Des Vénus un peu tachetées de mousse se cachent au coeur d'un fouillis de verdure moucheté de rouge émeraude ou de jaune soleil attendant que vous veniez écouter leurs histoires d'amours pas toujours éternelles mais si passionnées.
Là où les dernières flèches du jour rayonnant viennent me saluer, vous y trouverez un banc de pierre recouvert de pétales de roses qui se sont échappées du vieux rosiers grimpant qui l'entoure. Il vous invite à vous y poser un instant et profiter de la belle lumière qui vous dit à demain au travers d'un délicat rideau de longues grappes de glycines.
Mon jardin n'aime pas les tailles, les délimitations, les tracés rigides et strictes. Au contraire, les débordements sont heureux à mes yeux, et je me laisse joyeusement guider par mes diverses et turbulentes reines du jardin.
Il y a de quoi laisser le visiteur un peu surpris, bien souvent avec l'envie de cisailler ici ou là, d'endiguer ce foisonnement, cette profusion de fleurs qui semble s'écouler d'une immense corne d'abondance, sans jamais vouloir connaître l'hiver.
Mais vous pouvez tenter de dessiner dans mes buissons des topiaires en boules ou autres formes géométriques, empêcher les lianes de traverser mes allées, guider les roses et autres exubérantes vers d'autres directions … elles se feront dociles pour vous être agréables un temps, mais vous ne pourrez les y condamner. Leur luxuriance s'amusera vite à effacer la fougue du sécateur pour reprendre leur épanouissement échevelé.
Mais l'amitié s'adapte à chaque jardin, et sait admirer les jardins amis même les plus opposés au sien.
J'ai ainsi eu la joie d'accueillir dans mon jardin, celui d'une amie et à nous deux nous avons su admirer et apprécier nos différentes façons de jardiner.

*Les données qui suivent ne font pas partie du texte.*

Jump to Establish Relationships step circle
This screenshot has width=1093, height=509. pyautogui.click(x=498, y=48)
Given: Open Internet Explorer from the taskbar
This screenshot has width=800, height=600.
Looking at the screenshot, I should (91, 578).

Autant le mien est multicolore, fleuri et en prend à son aise avec le refus du sécateur, autant le sien est plus dénudé, plus calme, plus rectiligne, plus calme, plus abrité des ardeurs envahissantes des lianes et autres plantes.
Elle s'y promène loin des ardeurs d'une sève qui ne connait pas les rigueurs de certaines saisons. Sa force, elle la puise ailleurs, dans la contemplation des instants de calme que lui procurent des espaces plus dépouillés aux teintes reposantes sans de vifs contrastes.

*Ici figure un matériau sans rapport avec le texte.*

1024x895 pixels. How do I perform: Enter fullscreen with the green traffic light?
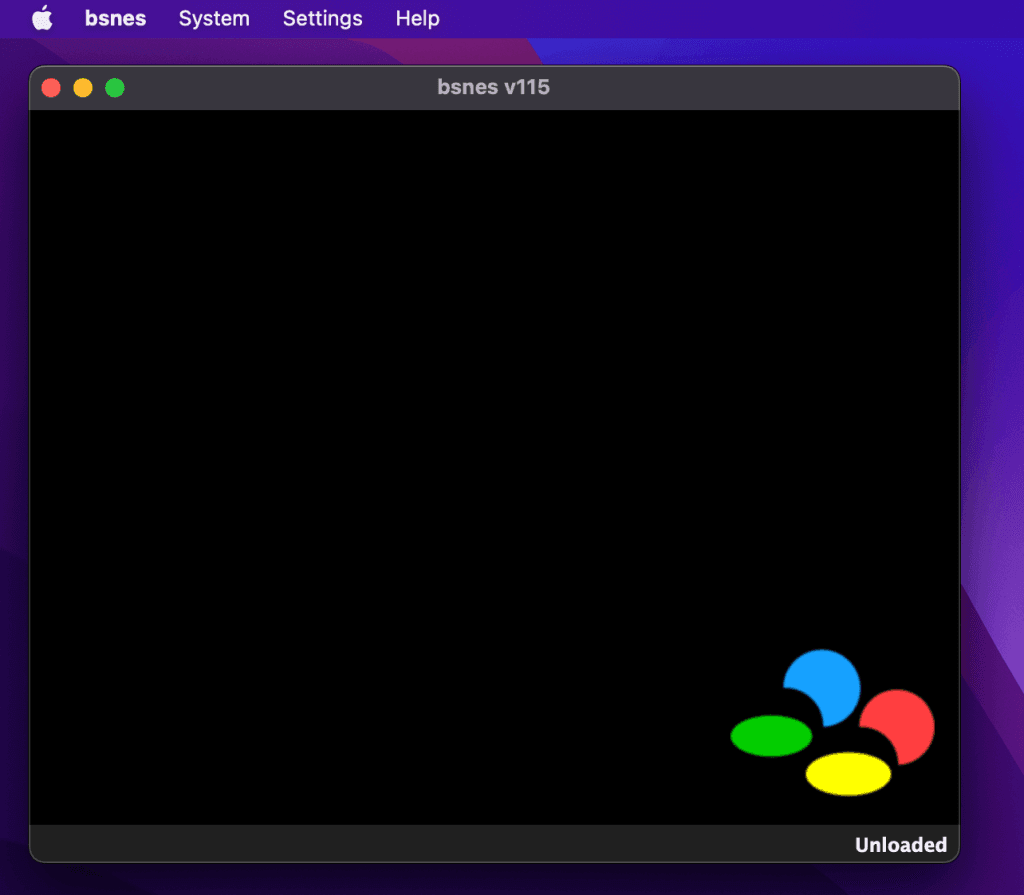(115, 87)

La musique qu'elle y entend est celle du léger frémissement de l'eau chahutée par le vent qui passe au travers du rideau de bambous. Ces derniers ajoutent le doux bruissement de leurs feuilles à cette petite musique de nuit qui rappelle celle qu'elle sait jouer si délicatement en promenant ses doigts sur les touches de son piano.

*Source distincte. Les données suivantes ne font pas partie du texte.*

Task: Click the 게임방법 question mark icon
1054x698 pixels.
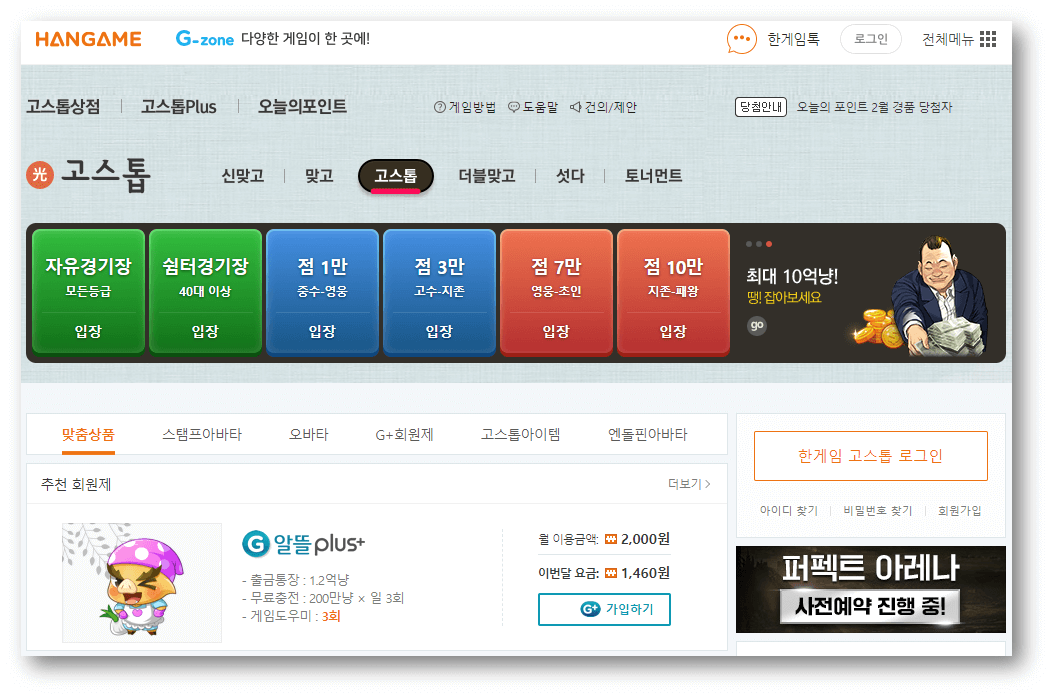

Mon jardin qui a dû s'acclimater entre le Mistral, le Sirocco, le Simoun et les Alizés, ne pouvait engendrer un lieu sans la folie qu'entrainent de tels vents soufflants dans plusieurs directions et dispersants son âme et son coeur au gré des chauds rayons qui savent faire éclore des fleurs de rêves.
L'amitié vient le tempérer avec des jardins plus mesurés, plus raisonnables, qui lui offrent de belles rencontres où chacun sait garder son charme tout en appréciant les nouvelles saveurs de l'autre.
L'Amitié est cela, le mélange de mots, de fleurs, de couleurs, de sagesse et de folie, de calme et de bruits, qui trouvent un point de rencontre au milieu même de ce qui semble un improbable chahut d'émotions contradictoires et pourtant si semblables au delà même de leurs contradictions.
Voilà, deux jardins se sont rencontrés et se sont appréciés, chacun emportant un peu de l'autre. Une rose pour l'une, un galet blanc pour l'autre qui forme un seul et unique jardin d'entente et de plaisirs partagés.